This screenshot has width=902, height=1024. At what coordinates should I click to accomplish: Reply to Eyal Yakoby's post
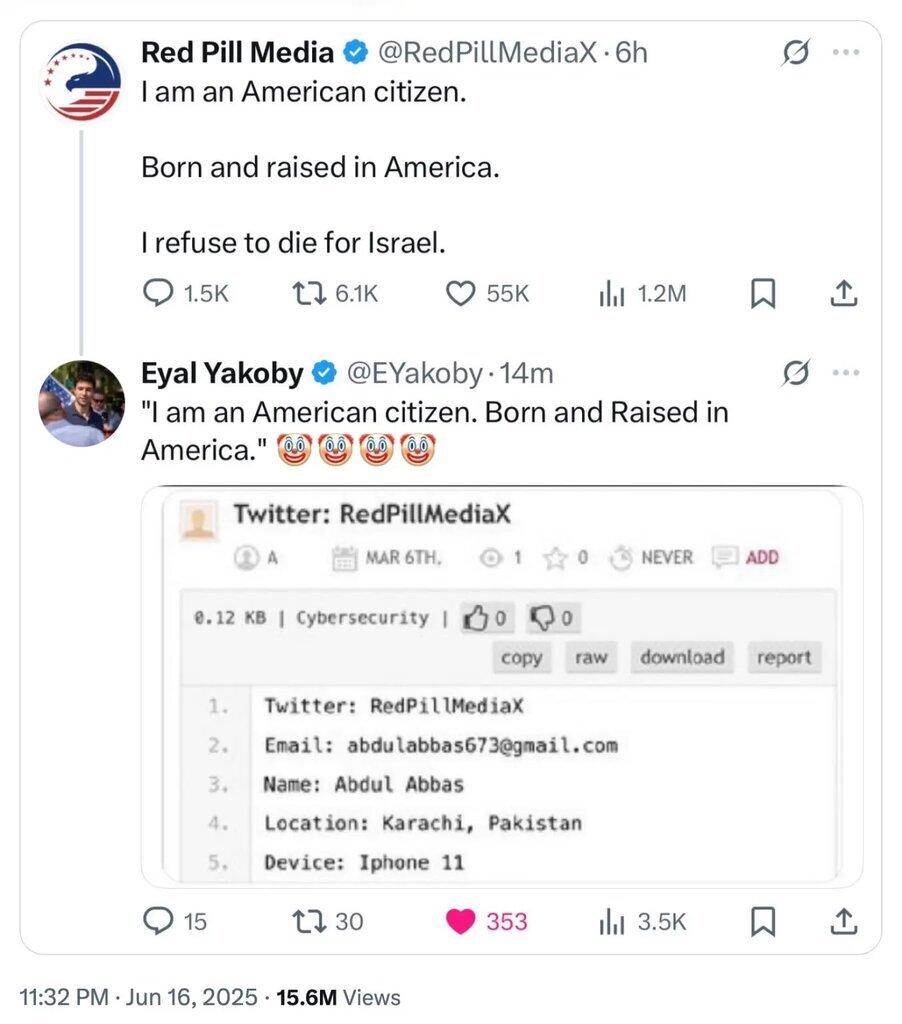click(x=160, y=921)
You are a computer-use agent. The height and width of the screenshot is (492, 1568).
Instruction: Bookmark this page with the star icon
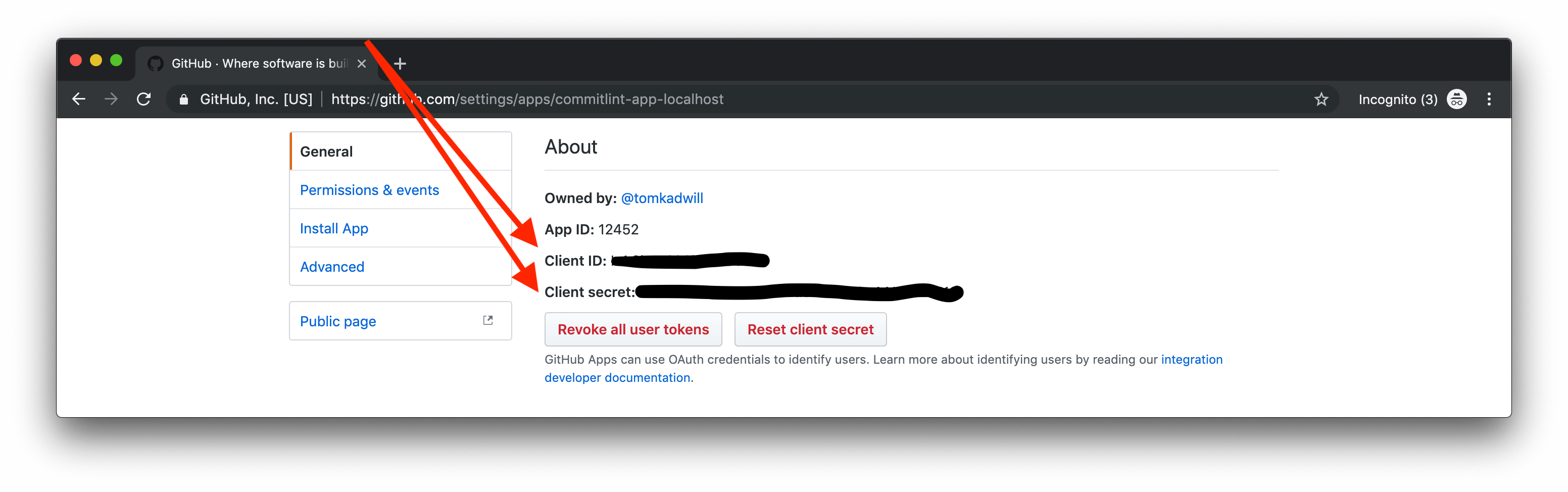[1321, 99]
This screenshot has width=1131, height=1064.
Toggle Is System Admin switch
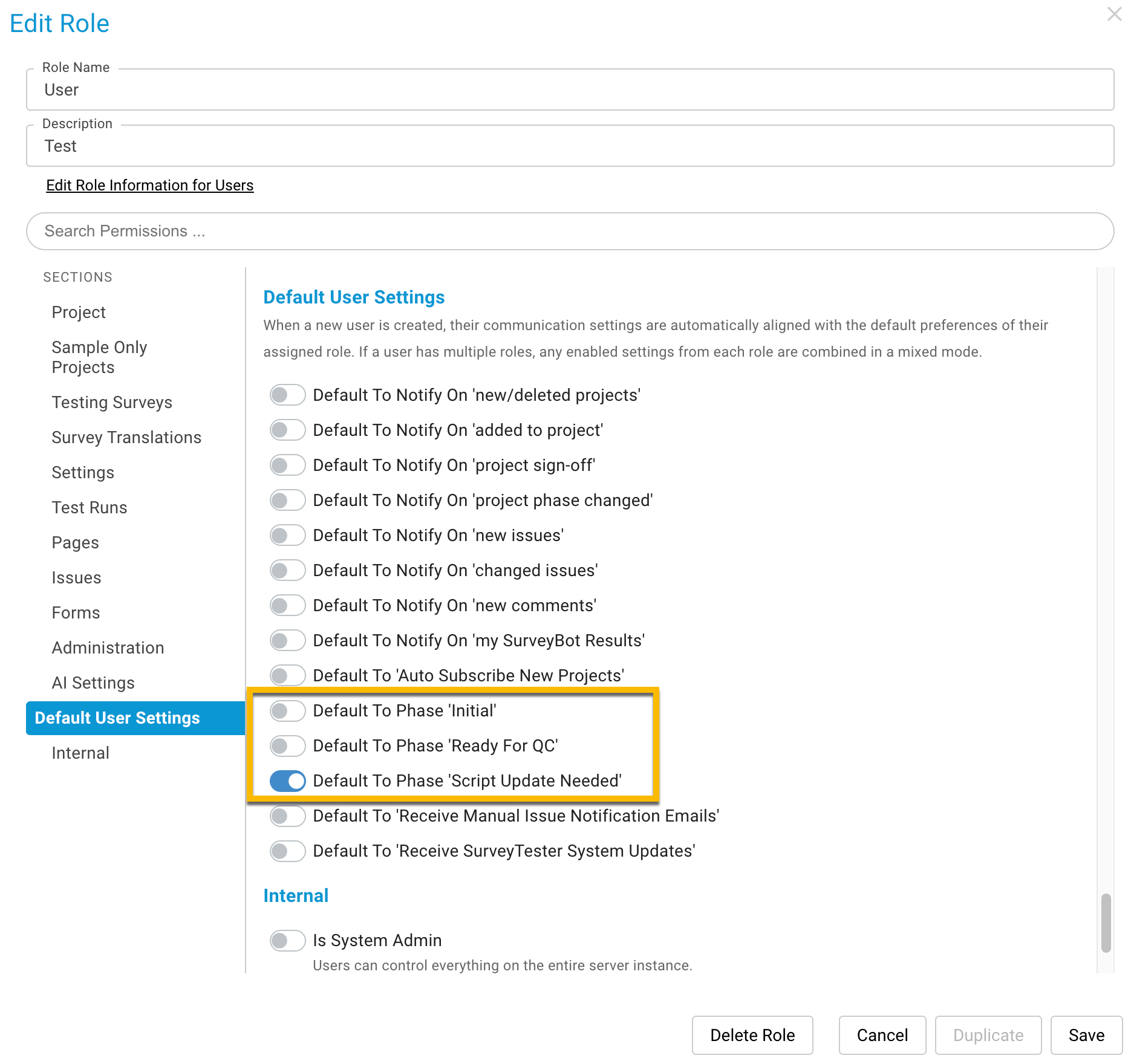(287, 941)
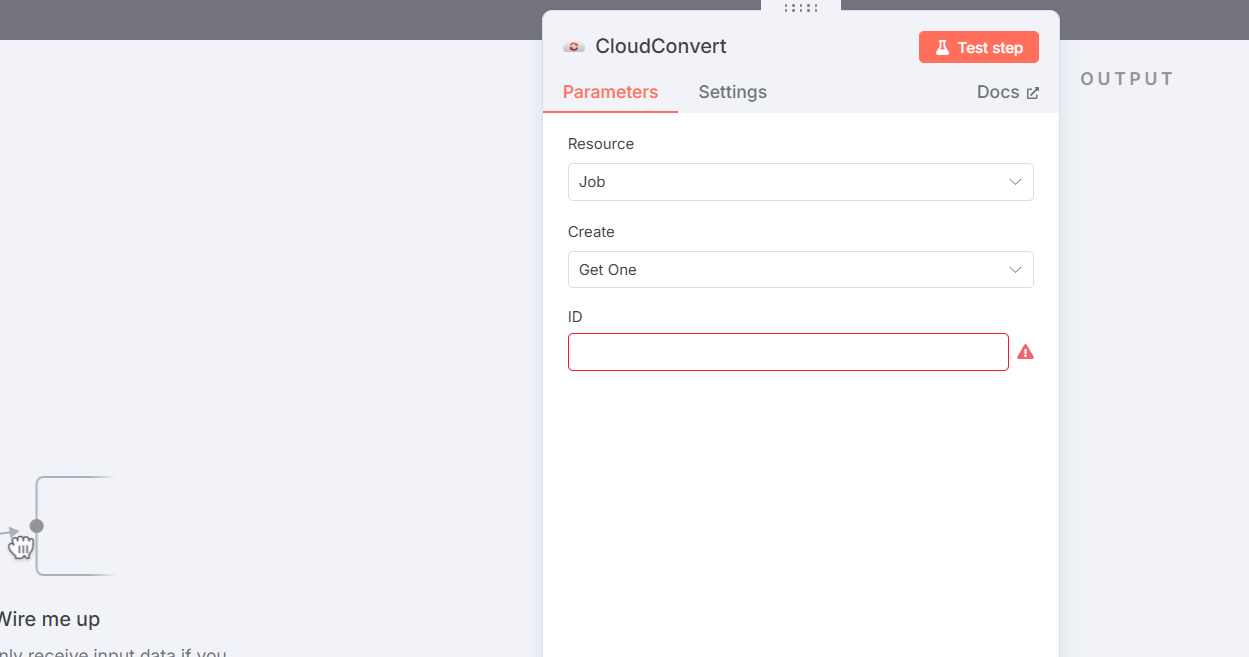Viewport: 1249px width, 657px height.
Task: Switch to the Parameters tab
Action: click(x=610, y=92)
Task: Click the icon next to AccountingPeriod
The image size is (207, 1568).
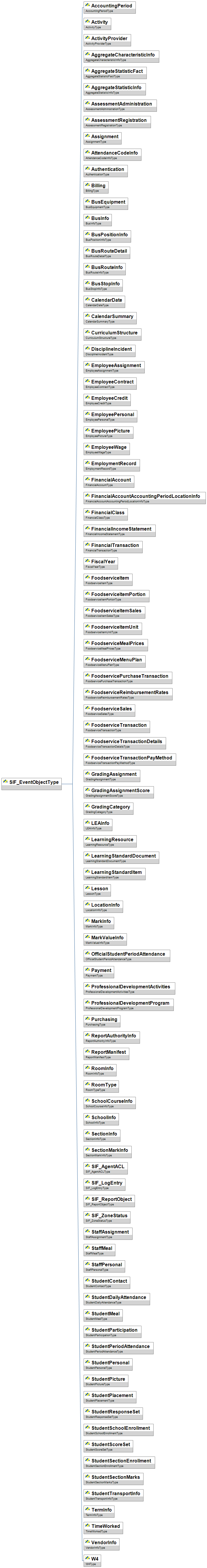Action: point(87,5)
* * * * *
*Exercise details*: Nothing but the text is wanted: repeat the data above exactly, without its images.

*Answer for the task*:
This screenshot has width=902, height=1024. At what coordinates should I click to accomplish: Reply to Eyal Yakoby's post
click(x=160, y=921)
You are a computer-use agent. The height and width of the screenshot is (492, 1568).
Instruction: Bookmark this page with the star icon
[1321, 99]
This screenshot has width=1131, height=1064.
Toggle Is System Admin switch
(287, 941)
Viewport: 1249px width, 657px height.
Task: Switch to the Parameters tab
Action: click(x=610, y=92)
Task: Click the icon next to AccountingPeriod
The image size is (207, 1568).
Action: point(87,5)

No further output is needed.